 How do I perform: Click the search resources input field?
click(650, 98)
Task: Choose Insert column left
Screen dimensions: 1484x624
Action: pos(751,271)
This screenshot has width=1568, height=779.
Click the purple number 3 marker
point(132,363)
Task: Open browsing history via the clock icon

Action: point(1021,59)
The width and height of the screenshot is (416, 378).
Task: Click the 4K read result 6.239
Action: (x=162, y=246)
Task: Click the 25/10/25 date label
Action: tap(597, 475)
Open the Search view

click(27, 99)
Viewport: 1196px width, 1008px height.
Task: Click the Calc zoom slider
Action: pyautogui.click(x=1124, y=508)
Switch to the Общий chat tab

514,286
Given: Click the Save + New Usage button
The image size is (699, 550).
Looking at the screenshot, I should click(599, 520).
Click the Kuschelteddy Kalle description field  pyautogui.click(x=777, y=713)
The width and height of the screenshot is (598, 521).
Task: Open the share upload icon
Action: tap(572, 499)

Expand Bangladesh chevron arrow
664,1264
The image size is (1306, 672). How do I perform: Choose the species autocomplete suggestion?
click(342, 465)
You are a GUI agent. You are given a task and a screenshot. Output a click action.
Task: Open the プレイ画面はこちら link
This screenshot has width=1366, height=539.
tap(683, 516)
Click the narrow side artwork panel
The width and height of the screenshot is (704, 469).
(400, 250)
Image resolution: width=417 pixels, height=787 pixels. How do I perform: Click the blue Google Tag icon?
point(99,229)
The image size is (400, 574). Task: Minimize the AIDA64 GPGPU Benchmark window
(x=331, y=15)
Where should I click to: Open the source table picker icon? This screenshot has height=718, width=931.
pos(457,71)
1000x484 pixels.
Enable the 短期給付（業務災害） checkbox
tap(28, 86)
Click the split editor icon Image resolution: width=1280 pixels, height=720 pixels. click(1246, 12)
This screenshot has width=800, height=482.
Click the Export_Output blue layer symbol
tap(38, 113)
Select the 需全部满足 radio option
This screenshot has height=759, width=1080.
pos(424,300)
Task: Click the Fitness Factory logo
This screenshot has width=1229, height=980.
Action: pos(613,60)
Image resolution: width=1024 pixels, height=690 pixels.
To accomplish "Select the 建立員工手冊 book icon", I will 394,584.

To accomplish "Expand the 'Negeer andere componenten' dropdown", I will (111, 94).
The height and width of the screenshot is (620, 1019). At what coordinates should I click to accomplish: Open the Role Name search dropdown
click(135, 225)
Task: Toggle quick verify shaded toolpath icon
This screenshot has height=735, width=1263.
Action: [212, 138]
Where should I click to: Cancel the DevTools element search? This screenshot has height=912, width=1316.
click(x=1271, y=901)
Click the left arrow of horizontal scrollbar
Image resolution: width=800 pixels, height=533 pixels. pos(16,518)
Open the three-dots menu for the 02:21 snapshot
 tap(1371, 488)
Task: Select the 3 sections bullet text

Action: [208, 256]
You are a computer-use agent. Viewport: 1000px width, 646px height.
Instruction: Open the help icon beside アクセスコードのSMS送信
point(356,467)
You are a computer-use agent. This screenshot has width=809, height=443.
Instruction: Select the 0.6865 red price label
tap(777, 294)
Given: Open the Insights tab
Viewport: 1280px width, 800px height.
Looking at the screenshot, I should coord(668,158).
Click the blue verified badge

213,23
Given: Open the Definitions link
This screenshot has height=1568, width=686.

= = = = =

▶ _Your objective_: The response should be the listing above, limited to the lines between the one holding "Task: Open the プレイ画面はこちら link" and the one holding "This screenshot has width=800, height=482.", inclusive, reproduced exactly.

▶ _Finished task_:
Task: Open the プレイ画面はこちら link
This screenshot has width=1366, height=539.
tap(683, 516)
Click the narrow side artwork panel
The width and height of the screenshot is (704, 469).
(400, 250)
Image resolution: width=417 pixels, height=787 pixels. How do I perform: Click the blue Google Tag icon?
point(99,229)
The image size is (400, 574). Task: Minimize the AIDA64 GPGPU Benchmark window
(x=331, y=15)
Where should I click to: Open the source table picker icon? This screenshot has height=718, width=931.
pos(457,71)
1000x484 pixels.
Enable the 短期給付（業務災害） checkbox
tap(28, 86)
Click the split editor icon Image resolution: width=1280 pixels, height=720 pixels. click(1246, 12)
This screenshot has width=800, height=482.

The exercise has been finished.